From the article in the Daily Press and Virginian-Pilot:
“First, as far as I can see, there are no regulations on medical facilities in their response tactics, and no economic plan for how funding will be distributed, nor an oversight process. There are no patient discharge protocols for COVID-19 patients upon leaving the hospital, especially those with other health conditions. There are no transportation and other services so COVID-19 patients can safely isolate themselves and still take care of their daily living needs.
“For example, a relative of mine with COVID-19 needs dialysis treatment, but was sent home without any discharge instructions, other than isolation, and no transportation plan for treatment, or delivery services for survival needs.

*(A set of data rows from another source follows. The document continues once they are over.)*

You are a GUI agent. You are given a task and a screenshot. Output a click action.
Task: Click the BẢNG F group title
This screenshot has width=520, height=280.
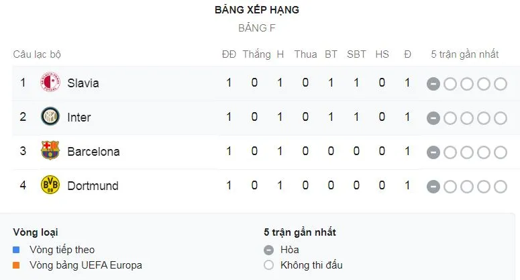256,28
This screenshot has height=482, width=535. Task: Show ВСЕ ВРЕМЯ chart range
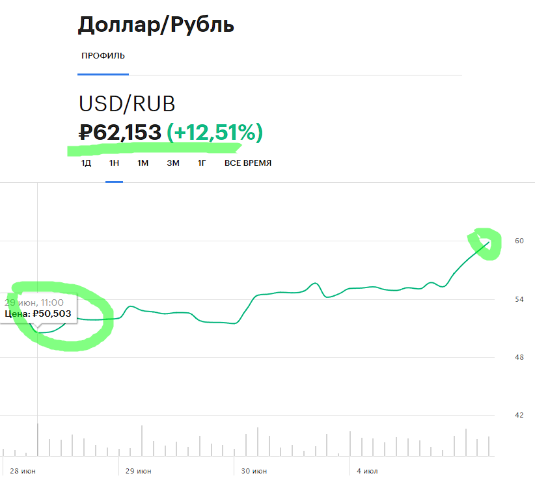[248, 163]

It’s very difficult to figure out how to care for him or get him to a dialysis facility that will accept COVID-19 patients. The only transportation company willing to deal with patients is centralized in New York, which means they have to drive to Virginia to render services. It’s overwhelming.”
She also describes all of the issues around schools reopening, saying, “Some schools are of poor structural quality and lack sufficient ventilation to conduct classes using appropriate social distancing measures. There is no school disciplinary structure to handle students who won’t comply with wearing masks and/or other COVID-19 precaution methods. How will local schools sanitize appropriately without funding?”
Finally, after Rep. Scott defended “community policing,” Cher made clear the troubling lack of positive results these programs have had and called for new alternatives.
“We want to defund community policing programs because the research shows they were a waste of money that could be used by other effective programs. See the 2007 study in Criminology, for example. The Washington Post published a column by Terrell Jermaine Starr in 2015 summing up the research on how community policing makes crime worse.
“The COPS program gave grants until 2005 to create school resource officers and saturated police into public schools, treating students like criminals instead of developing children. So, I’m very dismayed that he wouldn’t be for defunding community policing programs at the very least.
“I would like for him to view the proposals made by the Durham Beyond Policing Coalition, which gives several research-based alternatives proven to be effective instead of supporting ineffective policing programs.”